David Blanchflower, the Dartmouth College labour economist, called for a quarter-point reduction to 5% - the first time a member of the nine-strong committee has voted for a cut since May last year.
He argued there was considerable evidence of spare capacity in the labour market and wage pressures were benign.
"The degree of monetary tightening, in conjunction with benign wage inflation, had started to push down consumption and housing market activity," he said, adding the service sector was looking weaker and inflation was likely to decline faster in the short term than in the MPC's central projection.
But he was outgunned by his eight colleagues, including the Bank's governor Mervyn King, who elected to freeze rates at 5.25% for a second month, says the paper.
"For most members, the financial market volatility added to the case for holding rates this month," the minutes said. "An unexpected move by the committee could provide an unwelcome addition to the uncertainty and volatility."
ABN AMRO shareholders could receive as much as £11bn in cash under the Dutch group's proposed merger with Barclays, says the Daily Telegraph.
Analysts expect Barclays to make an offer which values the Dutch bank at £44bn and to deliver around 15% in cash. However, Mark Thomas, an analyst at Keefe Bruyette & Woods, said: "Barclays may be able to increase the cash share to 25%."

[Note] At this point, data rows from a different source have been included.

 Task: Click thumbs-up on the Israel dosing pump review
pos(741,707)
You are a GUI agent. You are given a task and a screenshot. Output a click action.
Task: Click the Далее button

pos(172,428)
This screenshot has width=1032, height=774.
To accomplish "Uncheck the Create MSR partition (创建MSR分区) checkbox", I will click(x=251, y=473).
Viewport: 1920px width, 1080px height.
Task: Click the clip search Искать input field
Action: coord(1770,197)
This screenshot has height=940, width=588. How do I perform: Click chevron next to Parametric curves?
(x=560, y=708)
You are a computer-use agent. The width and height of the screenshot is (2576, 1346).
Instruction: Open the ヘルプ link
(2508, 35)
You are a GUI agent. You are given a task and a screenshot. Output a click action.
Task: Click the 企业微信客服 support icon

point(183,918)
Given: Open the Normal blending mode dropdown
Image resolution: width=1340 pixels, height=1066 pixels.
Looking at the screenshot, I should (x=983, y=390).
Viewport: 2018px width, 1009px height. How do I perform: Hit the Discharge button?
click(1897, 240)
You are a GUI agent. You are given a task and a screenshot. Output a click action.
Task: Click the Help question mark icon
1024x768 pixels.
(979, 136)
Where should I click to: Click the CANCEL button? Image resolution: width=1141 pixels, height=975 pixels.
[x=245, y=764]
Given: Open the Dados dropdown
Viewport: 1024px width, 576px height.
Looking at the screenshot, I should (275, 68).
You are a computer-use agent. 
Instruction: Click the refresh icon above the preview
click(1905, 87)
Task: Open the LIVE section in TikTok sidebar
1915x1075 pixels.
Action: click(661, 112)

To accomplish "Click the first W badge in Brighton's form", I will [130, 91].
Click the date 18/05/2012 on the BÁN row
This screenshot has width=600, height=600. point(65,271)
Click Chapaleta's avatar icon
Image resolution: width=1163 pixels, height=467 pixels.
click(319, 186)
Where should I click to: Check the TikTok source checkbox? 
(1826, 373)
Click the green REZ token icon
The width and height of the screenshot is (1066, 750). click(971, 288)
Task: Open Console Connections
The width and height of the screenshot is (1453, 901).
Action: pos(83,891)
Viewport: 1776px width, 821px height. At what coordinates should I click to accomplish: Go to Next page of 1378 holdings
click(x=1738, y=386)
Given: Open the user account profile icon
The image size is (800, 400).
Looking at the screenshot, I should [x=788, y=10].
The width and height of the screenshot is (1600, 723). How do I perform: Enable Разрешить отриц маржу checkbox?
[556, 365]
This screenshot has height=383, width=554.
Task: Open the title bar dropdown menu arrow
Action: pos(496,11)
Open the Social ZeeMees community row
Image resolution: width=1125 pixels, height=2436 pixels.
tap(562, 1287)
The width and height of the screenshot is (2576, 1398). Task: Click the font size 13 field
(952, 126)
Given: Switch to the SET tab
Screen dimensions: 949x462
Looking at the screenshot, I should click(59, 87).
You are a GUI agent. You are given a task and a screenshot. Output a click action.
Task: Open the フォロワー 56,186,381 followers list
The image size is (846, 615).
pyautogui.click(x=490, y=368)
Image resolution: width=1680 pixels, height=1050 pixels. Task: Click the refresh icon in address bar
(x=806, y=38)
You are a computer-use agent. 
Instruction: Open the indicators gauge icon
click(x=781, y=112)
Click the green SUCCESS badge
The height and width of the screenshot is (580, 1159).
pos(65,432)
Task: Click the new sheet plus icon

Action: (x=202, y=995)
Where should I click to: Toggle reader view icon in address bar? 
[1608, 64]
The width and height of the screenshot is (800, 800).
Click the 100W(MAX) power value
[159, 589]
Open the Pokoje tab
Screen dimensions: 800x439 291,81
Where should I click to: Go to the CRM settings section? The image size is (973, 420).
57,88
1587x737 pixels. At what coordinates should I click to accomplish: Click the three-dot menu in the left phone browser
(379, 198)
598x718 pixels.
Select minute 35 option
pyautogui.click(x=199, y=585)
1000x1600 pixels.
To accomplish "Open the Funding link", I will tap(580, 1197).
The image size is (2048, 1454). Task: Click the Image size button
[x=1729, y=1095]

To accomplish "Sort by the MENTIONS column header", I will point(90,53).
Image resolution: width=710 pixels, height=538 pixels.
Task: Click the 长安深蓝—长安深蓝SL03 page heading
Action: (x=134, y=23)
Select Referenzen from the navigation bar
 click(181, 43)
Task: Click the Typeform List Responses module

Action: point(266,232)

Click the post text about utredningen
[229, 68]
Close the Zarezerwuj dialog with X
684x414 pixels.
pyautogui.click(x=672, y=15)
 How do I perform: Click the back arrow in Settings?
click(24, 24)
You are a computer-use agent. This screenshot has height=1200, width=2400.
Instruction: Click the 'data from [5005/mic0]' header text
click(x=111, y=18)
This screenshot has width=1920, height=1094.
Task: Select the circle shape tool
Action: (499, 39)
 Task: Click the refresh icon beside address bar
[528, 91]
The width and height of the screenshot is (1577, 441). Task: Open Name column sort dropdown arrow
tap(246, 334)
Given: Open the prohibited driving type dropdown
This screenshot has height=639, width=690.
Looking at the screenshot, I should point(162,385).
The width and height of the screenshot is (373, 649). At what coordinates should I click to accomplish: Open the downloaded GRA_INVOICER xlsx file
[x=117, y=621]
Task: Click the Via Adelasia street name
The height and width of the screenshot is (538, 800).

A large cash element could satisfy ABN shareholders while ensuring Barclays investors retain the larger slice of the merged entity.
But Barclays may have to negotiate with regulators if it wants a large cash element, as both Barclays and ABN have low capital reserve ratios, limiting the cash available.
MORGAN STANLEY became the latest Wall Street firm to unveil record quarterly profits yesterday when it announced strong trading gains and a jump in investment banking fees had helped to push net income up by 70% in the first quarter, says the Times.
A dramatic rise in risky trading bets in the first quarter paid off with surges in revenue from share and bond trading, which helped to lift net income from $1.57bn (£801m) to $2.67bn for the three months to 28 February.
The so-called value-at-risk — an estimate of how much a firm potentially could lose in a bad day’s trading — jumped to $90m in the first quarter, from $58m the year before, as traders responded to calls from John Mack, chief executive, to take more risks.